Wed Mar 31 01:43:50 UTC 2021

On 3/30/2021 4:01 PM, tsbockman wrote:
> So, in this particular task ReleaseSafe (which checks for a lot of other things, 
> not just integer overflow) takes 14% longer than ReleaseFast. If you only care 
> about user time, that is 48% longer.

Thank you for running benchmarks.

14% is a big deal.

> Last time I checked, these numbers are similar to the performance difference 
> between optimized builds by DMD and LDC/GDC. They are also similar to the 
> performance differences within related language pairs like C/C++, Java/C#, Ada/C 
> in language comparison benchmarks like:
> https://benchmarksgame-team.pages.debian.net/benchmarksgame/fastest/cpp.html
> 
> Note also that with Zig's approach, paying the modest performance penalty for 
> the various safety checks is *completely optional* in release builds (just like 
> D's bounds checking). Even for applications where that final binary order of 
> magnitude of speed is considered essential in production, Zig's approach still 
> leads to clearer, easier to debug code.

The problem with turning it off for production code is that the overflows tend 
to be rare and not encountered during testing. When you need it, it is disabled.

Essentially, turning it off for release code is an admission that it is too 
expensive.

Note that D's bounds checking is *not* turned off in release mode. It has a 
separate switch to turn that off, and I recommend only using it to see how much 
performance it'll cost for a particular application.

> So, unless DMD (or C itself!) is "a brick" that "won't fly", your claim that 
> this is something that a high performance systems programming language just 
> cannot do is not grounded in reality.

I didn't say cannot. I said it would make it uncompetitive.

Overflow checking would be nice to have.
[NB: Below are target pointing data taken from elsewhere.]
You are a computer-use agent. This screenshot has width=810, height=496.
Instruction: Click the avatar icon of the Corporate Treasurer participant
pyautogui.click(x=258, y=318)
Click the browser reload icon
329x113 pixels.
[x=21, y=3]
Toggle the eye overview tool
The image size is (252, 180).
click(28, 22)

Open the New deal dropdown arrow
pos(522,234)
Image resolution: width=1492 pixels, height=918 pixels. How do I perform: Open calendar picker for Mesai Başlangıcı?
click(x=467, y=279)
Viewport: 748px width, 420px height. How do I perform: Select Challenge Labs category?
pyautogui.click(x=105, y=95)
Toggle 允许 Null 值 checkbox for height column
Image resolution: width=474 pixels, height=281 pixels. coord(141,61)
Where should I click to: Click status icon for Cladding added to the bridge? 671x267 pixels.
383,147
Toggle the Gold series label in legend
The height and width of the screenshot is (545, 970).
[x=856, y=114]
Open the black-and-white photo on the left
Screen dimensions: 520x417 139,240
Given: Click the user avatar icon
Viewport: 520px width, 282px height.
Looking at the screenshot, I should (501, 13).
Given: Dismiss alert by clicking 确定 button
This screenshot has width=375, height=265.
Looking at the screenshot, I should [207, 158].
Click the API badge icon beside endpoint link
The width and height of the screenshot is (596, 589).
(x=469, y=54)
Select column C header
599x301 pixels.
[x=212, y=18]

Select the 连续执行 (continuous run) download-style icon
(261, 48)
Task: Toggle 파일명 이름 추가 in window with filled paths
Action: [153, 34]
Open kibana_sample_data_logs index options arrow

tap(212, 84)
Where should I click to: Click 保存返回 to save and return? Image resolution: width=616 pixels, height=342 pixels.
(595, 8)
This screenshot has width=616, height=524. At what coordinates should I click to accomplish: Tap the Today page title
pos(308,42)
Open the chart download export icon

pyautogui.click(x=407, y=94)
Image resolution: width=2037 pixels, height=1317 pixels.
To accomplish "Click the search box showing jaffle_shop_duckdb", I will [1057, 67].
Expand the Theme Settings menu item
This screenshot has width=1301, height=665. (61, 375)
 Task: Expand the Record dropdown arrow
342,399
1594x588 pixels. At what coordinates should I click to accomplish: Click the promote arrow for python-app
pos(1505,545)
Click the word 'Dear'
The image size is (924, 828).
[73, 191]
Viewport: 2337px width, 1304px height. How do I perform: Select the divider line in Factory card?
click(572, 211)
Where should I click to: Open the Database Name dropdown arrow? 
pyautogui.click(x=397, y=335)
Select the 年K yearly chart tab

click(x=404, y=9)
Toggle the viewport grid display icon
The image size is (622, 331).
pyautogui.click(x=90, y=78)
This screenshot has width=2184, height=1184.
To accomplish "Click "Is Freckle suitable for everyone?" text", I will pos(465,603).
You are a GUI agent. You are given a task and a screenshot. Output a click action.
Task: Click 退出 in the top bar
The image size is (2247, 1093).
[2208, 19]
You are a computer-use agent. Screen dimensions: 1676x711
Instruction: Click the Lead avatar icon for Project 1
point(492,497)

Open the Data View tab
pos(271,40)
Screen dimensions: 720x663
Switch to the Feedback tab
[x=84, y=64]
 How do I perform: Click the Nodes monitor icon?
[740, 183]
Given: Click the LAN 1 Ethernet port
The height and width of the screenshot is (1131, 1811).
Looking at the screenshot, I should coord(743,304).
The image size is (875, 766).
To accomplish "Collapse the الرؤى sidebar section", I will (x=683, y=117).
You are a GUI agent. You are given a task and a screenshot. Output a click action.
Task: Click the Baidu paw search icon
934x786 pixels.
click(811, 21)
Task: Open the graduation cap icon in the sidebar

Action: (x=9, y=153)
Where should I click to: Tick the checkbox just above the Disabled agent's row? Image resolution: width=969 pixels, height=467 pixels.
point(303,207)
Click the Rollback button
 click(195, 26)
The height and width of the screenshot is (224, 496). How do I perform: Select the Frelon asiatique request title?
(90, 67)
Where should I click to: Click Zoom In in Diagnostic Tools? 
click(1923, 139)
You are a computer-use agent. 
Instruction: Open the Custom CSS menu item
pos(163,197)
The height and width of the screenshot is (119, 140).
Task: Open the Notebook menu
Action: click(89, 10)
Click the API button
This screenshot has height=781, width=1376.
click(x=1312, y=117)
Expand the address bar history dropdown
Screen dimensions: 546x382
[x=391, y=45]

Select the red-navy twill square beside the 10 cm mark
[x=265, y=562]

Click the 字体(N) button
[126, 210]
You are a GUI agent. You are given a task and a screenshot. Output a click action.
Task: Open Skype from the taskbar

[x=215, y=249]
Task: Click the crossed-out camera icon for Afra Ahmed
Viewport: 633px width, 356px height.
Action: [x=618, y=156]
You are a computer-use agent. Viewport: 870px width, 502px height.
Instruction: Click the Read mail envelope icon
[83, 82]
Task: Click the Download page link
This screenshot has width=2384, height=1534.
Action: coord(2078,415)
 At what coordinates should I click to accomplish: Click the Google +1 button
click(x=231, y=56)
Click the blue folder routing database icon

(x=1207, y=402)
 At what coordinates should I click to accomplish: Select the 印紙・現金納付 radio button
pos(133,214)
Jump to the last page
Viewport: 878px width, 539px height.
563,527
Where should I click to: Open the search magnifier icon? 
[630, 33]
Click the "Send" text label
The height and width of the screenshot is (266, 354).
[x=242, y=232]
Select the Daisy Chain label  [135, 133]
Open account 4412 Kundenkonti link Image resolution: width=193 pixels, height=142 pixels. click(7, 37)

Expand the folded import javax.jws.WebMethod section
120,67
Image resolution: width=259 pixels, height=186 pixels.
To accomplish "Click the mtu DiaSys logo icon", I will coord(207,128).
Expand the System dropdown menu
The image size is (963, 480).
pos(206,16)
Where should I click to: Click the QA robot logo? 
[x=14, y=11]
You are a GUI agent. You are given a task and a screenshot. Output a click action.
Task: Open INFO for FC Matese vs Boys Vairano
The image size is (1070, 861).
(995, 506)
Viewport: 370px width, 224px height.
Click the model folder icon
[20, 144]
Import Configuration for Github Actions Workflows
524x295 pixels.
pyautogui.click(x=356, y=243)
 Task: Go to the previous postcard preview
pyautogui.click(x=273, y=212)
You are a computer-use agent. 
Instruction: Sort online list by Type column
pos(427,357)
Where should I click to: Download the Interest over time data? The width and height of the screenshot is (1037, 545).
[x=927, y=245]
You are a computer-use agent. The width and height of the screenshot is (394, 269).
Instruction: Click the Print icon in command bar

But it is not worth the cost for D. I 
also claim that D code is much less likely to suffer from overflows because of 
the implicit integer promotion rules. Adding two shorts is never going to 
overflow, for example, and D won't let you naively assign the resulting int back 
to a short.

One could legitimately claim that D *does* have a form of integer overflow 
protection in the form of Value Range Propagation (VRP). Best of all, VRP comes 
for free at zero runtime cost!

P.S. I know you know this, due to your good work on VRP :-) but I mention it for 
the other readers.

P.P.S. So why is this claim not made for C? Because:

     short s, t, u;
     s = t + u;

compiles without complaint in C, but will fail to compile in D. C doesn't have VRP.